Forschungen an der Universität Bern haben zudem gezeigt, dass aus den von Zwergmännchen befruchteten Eiern nur Zwergsöhne hervorgehen. Das deutet darauf hin, dass die jeweilige Körpergröße ein Merkmal ist, dass mit dem Gen-Locus für das männliche Geschlecht verknüpft ist. Das hat den Vorteil, dass der notwendige Zwergwuchs der Weibchen genetisch nicht gestört wird. Das Wissenschafterteam aus Graz und Bern fand heraus, wie alternative Größe und Geschlecht genetisch festgelegt sind.

Das Grazer Team sequenzierte Genome von großen L. callipterus Männchen, Zwergmännchen und Weibchen, um die Geschlechts-Chromosomenregion zu finden. Auf dieser sollte es ein Gen geben, das für die Körpergröße verantwortlich ist. Diese Suche ist bei Buntbarschen jedoch schwierig, da sie keine stark differenzierten Geschlechtschromosomen wie Menschen haben, wie Pooja Singh erläuterte.

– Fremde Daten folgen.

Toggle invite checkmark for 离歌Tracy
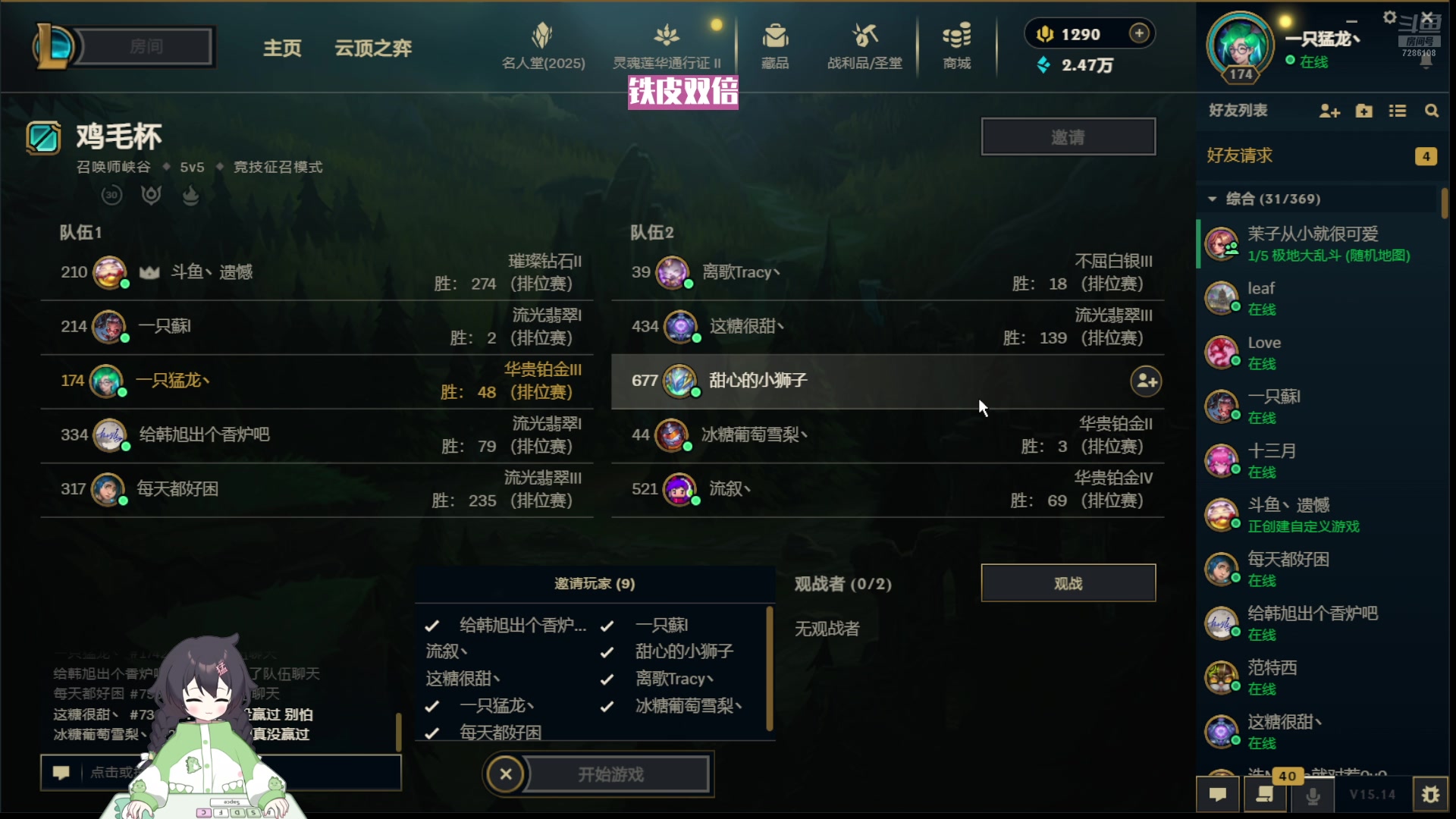1456x819 pixels. click(607, 679)
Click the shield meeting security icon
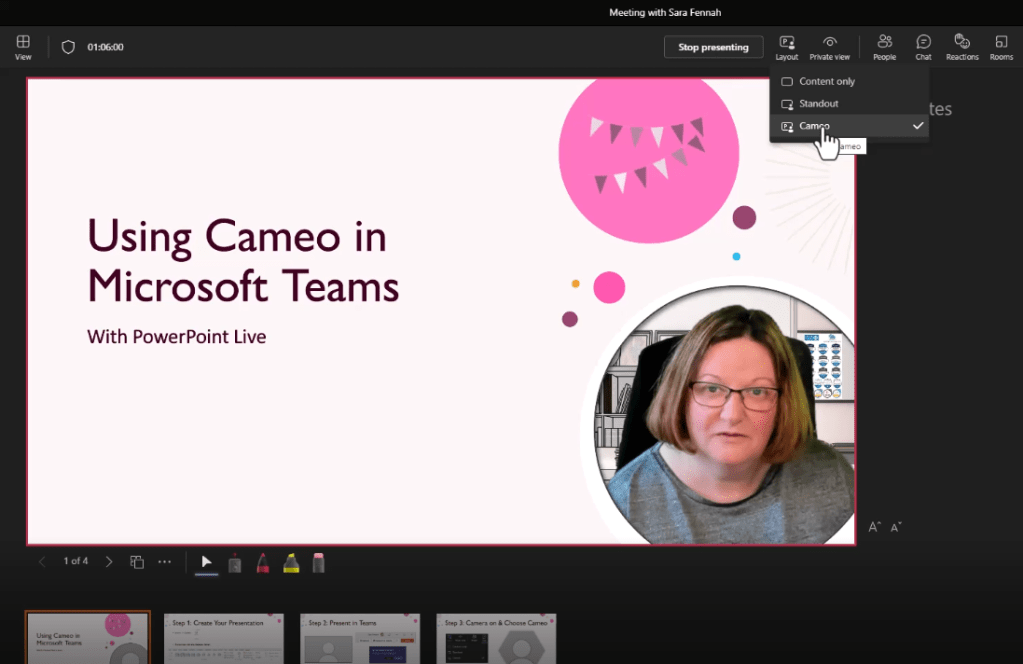Screen dimensions: 1023x664 pyautogui.click(x=68, y=47)
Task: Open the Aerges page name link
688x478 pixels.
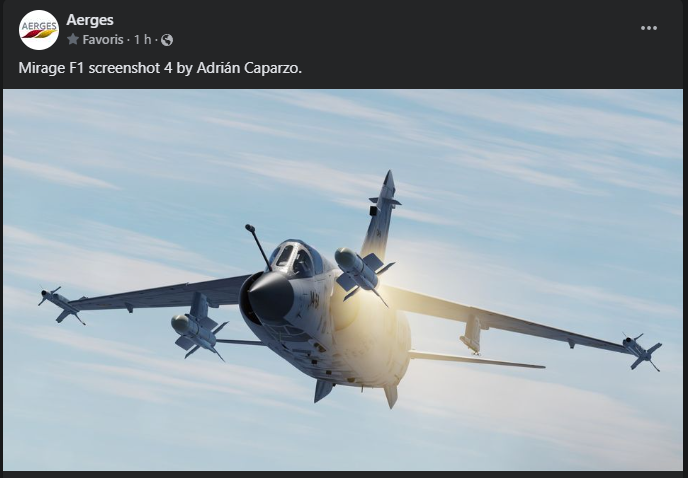Action: click(90, 20)
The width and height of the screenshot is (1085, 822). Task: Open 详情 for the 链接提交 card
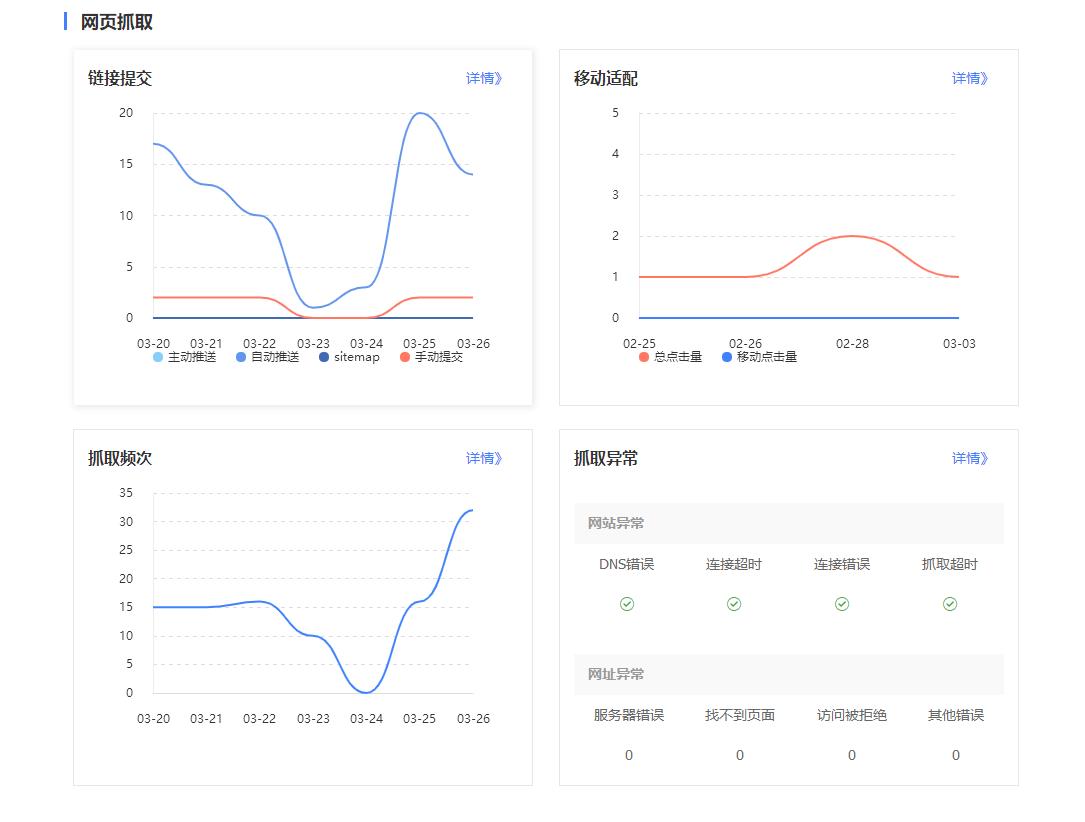pos(484,78)
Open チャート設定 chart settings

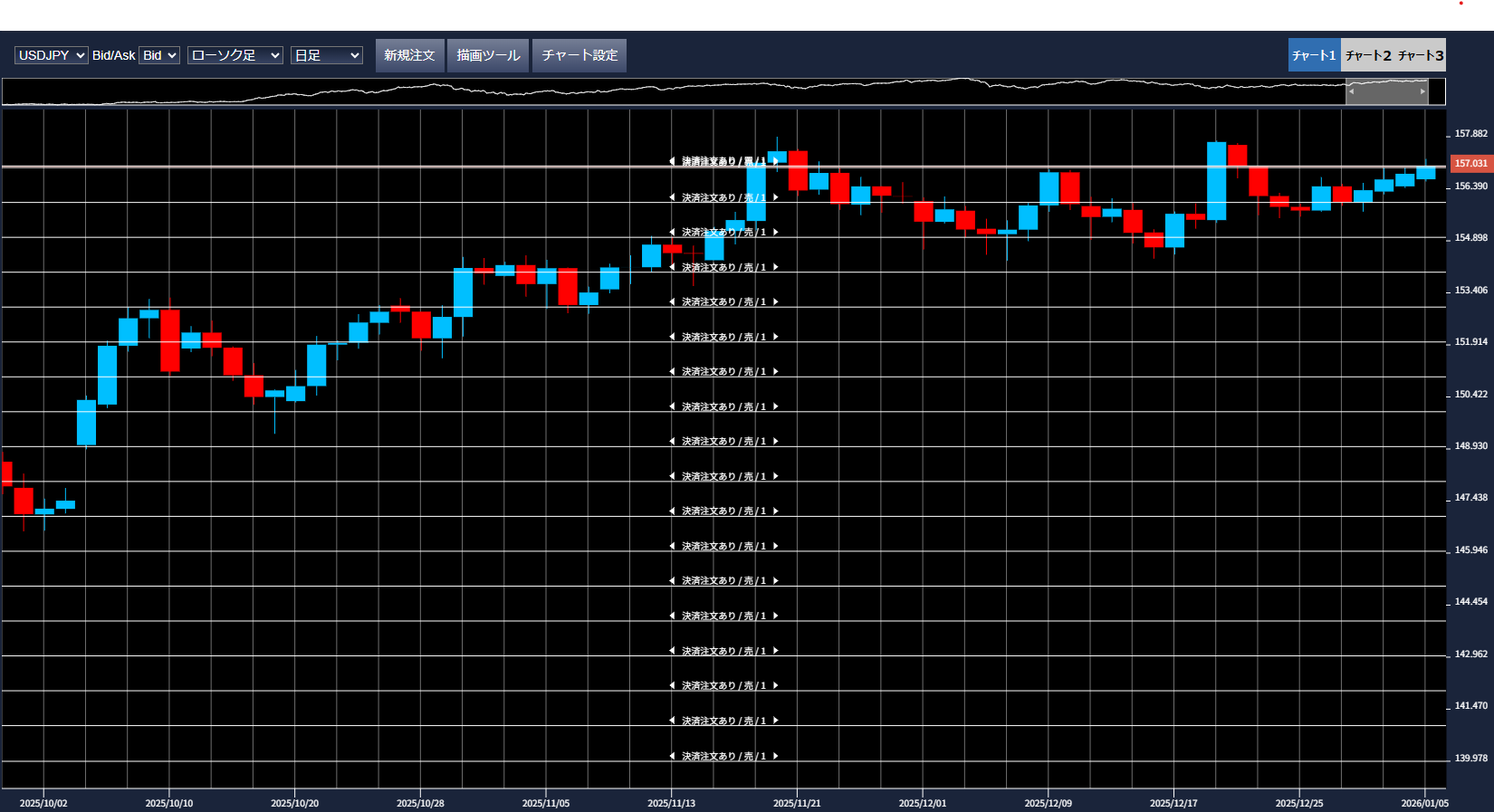tap(579, 55)
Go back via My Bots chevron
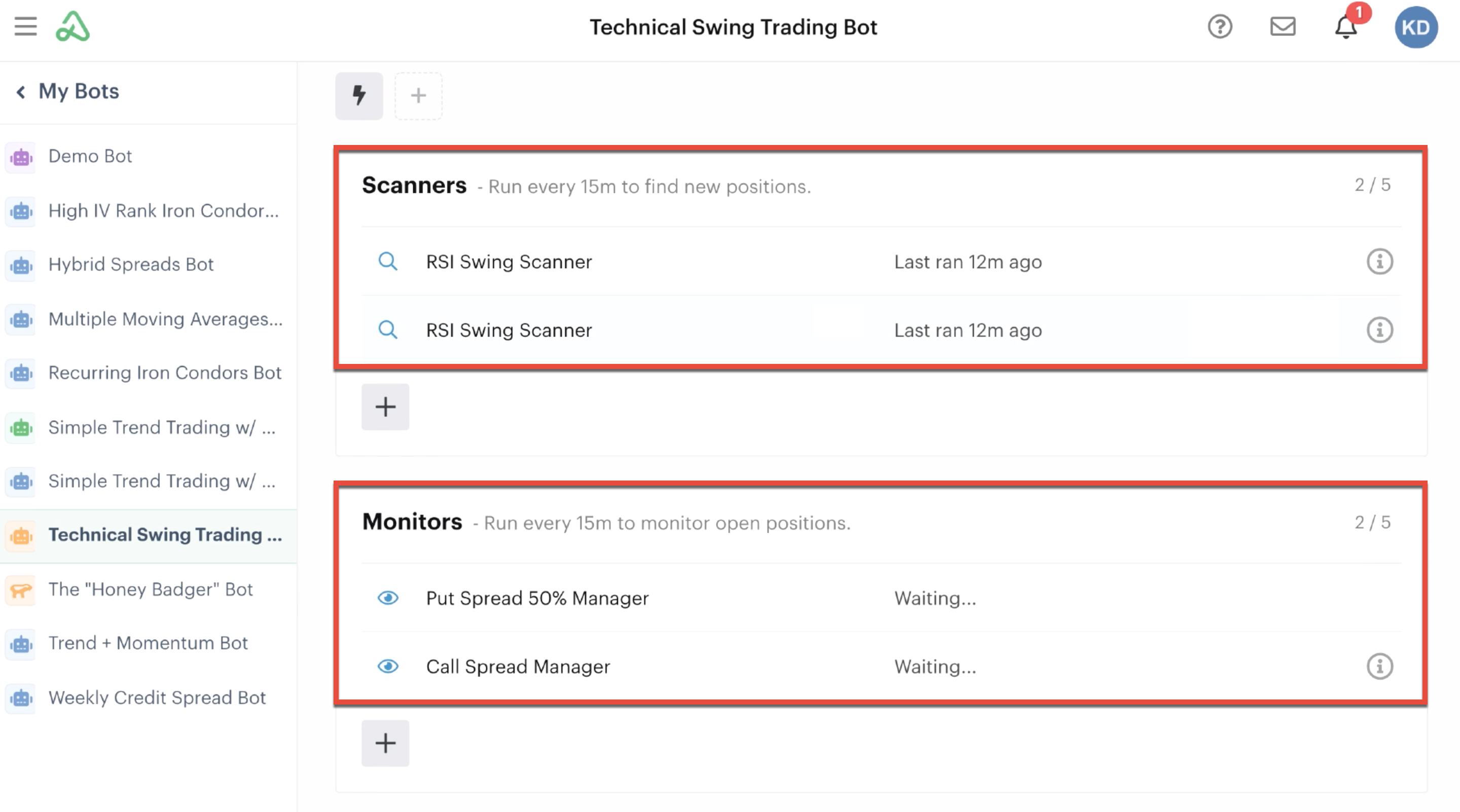 [21, 92]
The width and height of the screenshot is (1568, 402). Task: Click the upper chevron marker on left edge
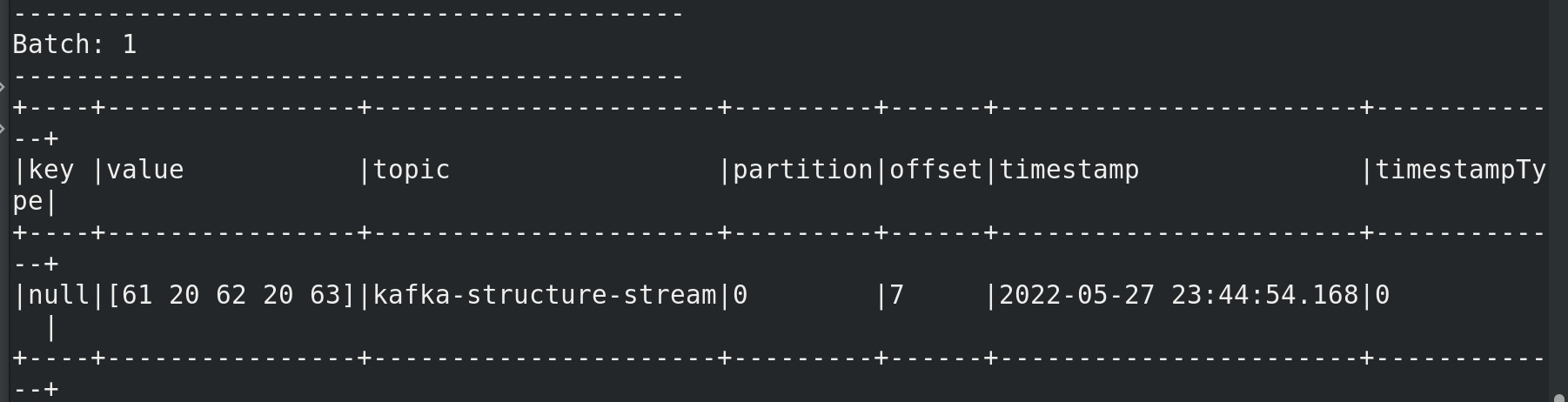pyautogui.click(x=3, y=86)
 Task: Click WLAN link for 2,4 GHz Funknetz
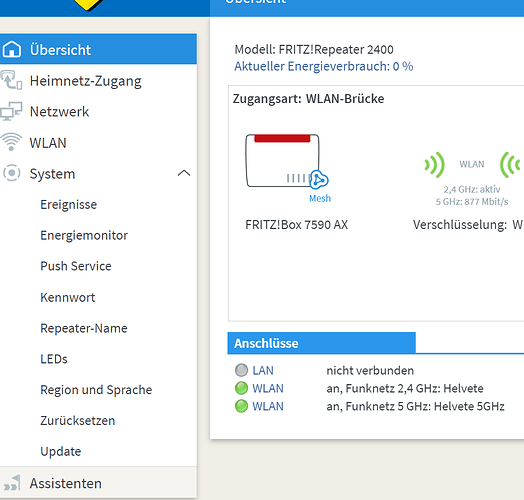(268, 388)
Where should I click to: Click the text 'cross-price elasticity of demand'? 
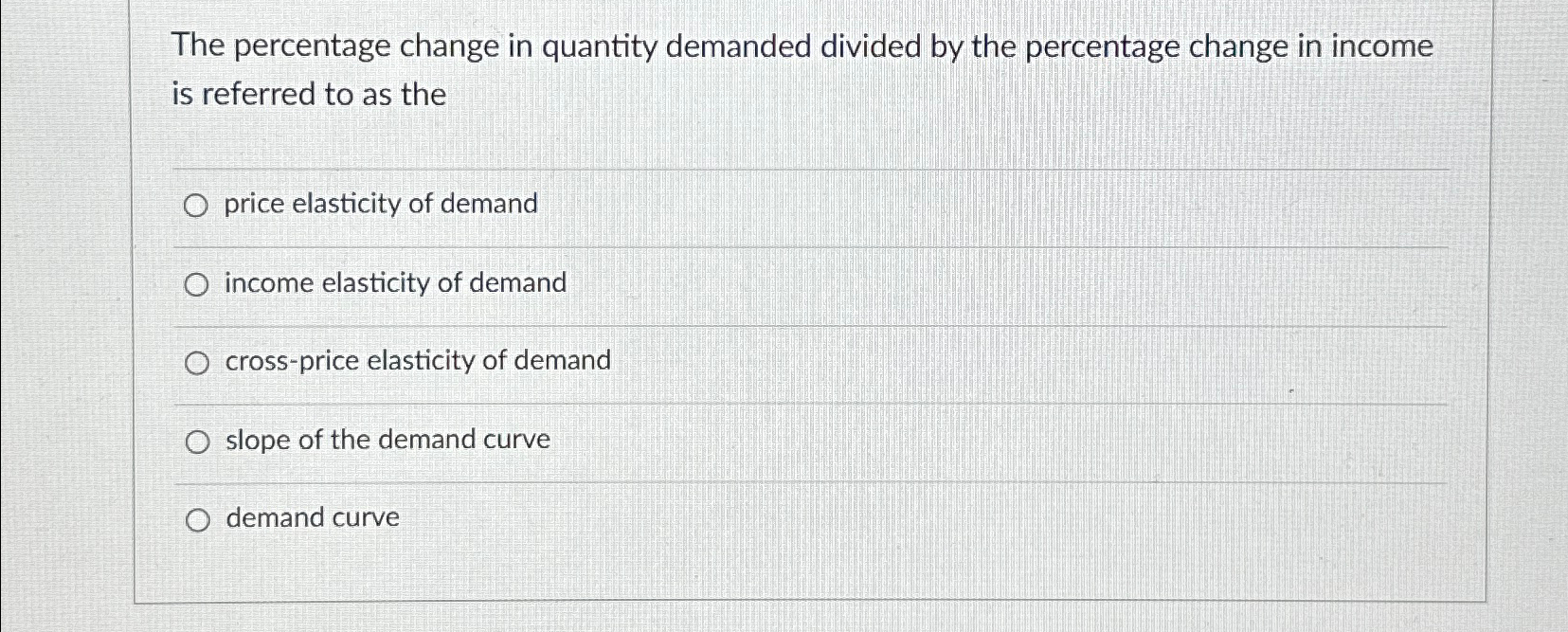(416, 361)
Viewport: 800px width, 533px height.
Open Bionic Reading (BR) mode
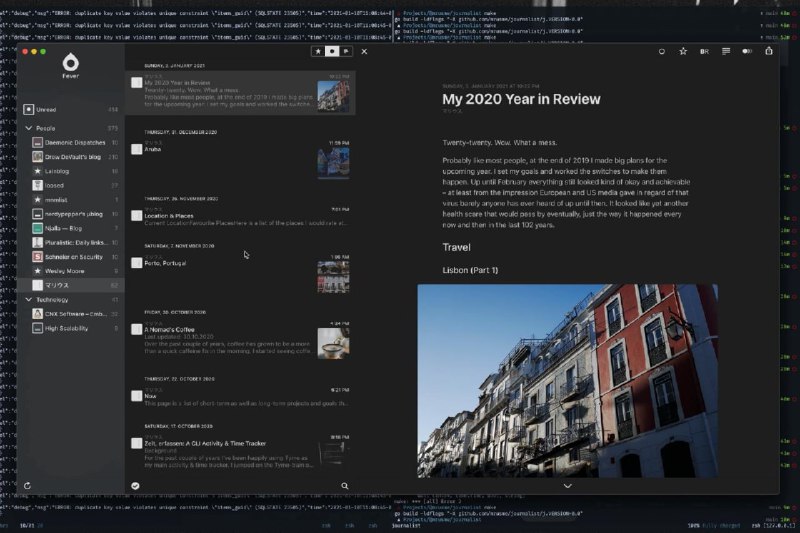tap(705, 51)
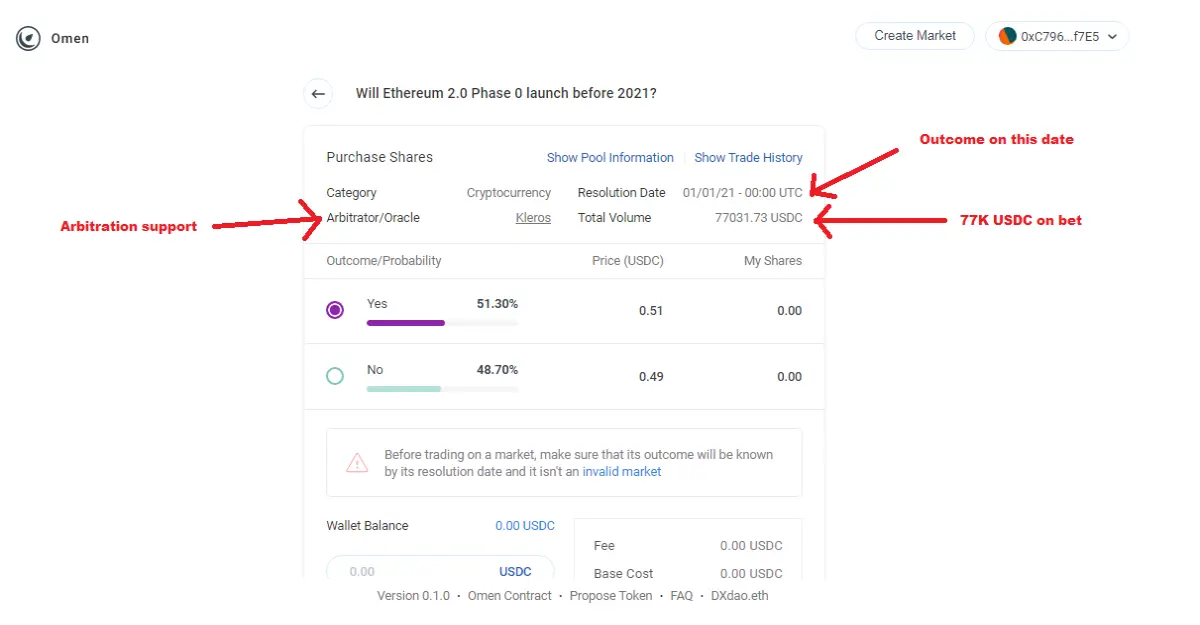Open the Propose Token footer link
1200x625 pixels.
[611, 596]
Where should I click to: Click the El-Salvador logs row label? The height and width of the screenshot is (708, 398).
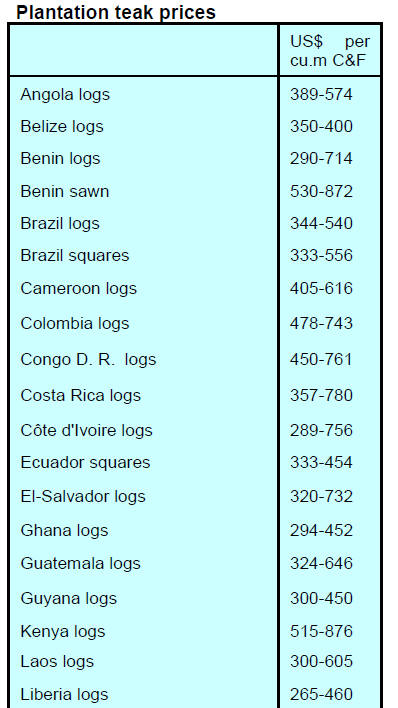point(83,497)
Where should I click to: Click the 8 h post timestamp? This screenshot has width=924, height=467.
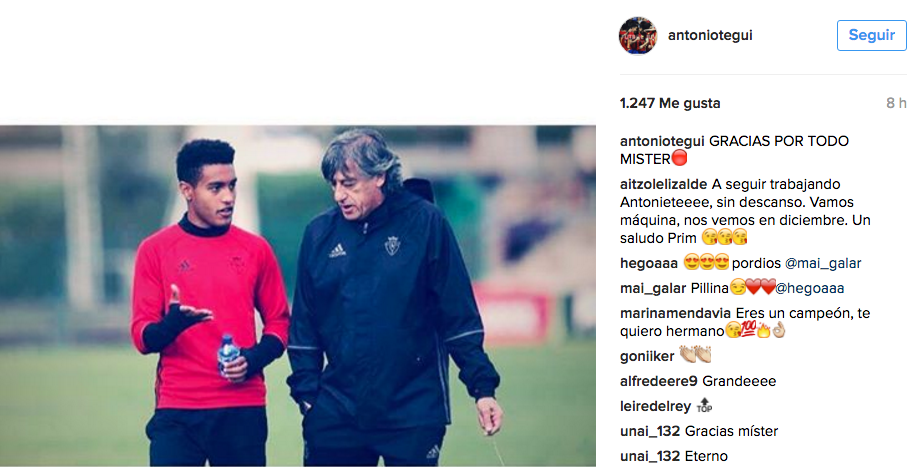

Hormone bestimmen Wachstum und Taktik

Singh hat das Rätsel in Kooperation mit ihren Kolleginnen und Kollegen der Uni Bern dennoch gelöst und den Mechanismus geklärt: Sie fand eine sehr kleine y-artige Region, die bei Männchen und Weibchen unterschiedlich ist und sich auch bei den Zwergmännchen und den Riesen im Detail nochmals unterscheidet. Ein Schalter-Gen am männlichen Geschlechtschromosom regelt die unterschiedliche Körpergröße (GHRHR-Gen). Es handelt sich um einen bisher nur von Säugetieren bekannten Wachstumshormon-Regulator. Mutationen dieses Regulators führen etwa beim Menschen zu Zwergwuchs - und sind letztlich bei der Buntbarschart nicht nur für die Körpergröße, sondern auch die Fortpflanzungstaktik der Männchen bestimmend.

Zuerst Riese, dann Zwerg

"Die Resultate zeigen, dass ein sexueller Konflikt bezüglich überlebensfördernder Körpergröße die Evolution eines Sex-Chromosoms antreibt", so Sturmbauer. Nun stellt sich die Frage, ob die großen oder die kleinen Männchen in der Evolution zuerst da waren: Das Forscherteam schlägt vor, dass es die Riesen waren, da das Reproduktionssystem auf der Fähigkeit des Nestbaus durch die Sammlung, Anhäufung und Verteidigung leerer Schneckenhäuser basiert. Die Zwerge wären nach dieser Interpretation dann durch eine punktuelle Mutation des GHRHR-Gens entstanden.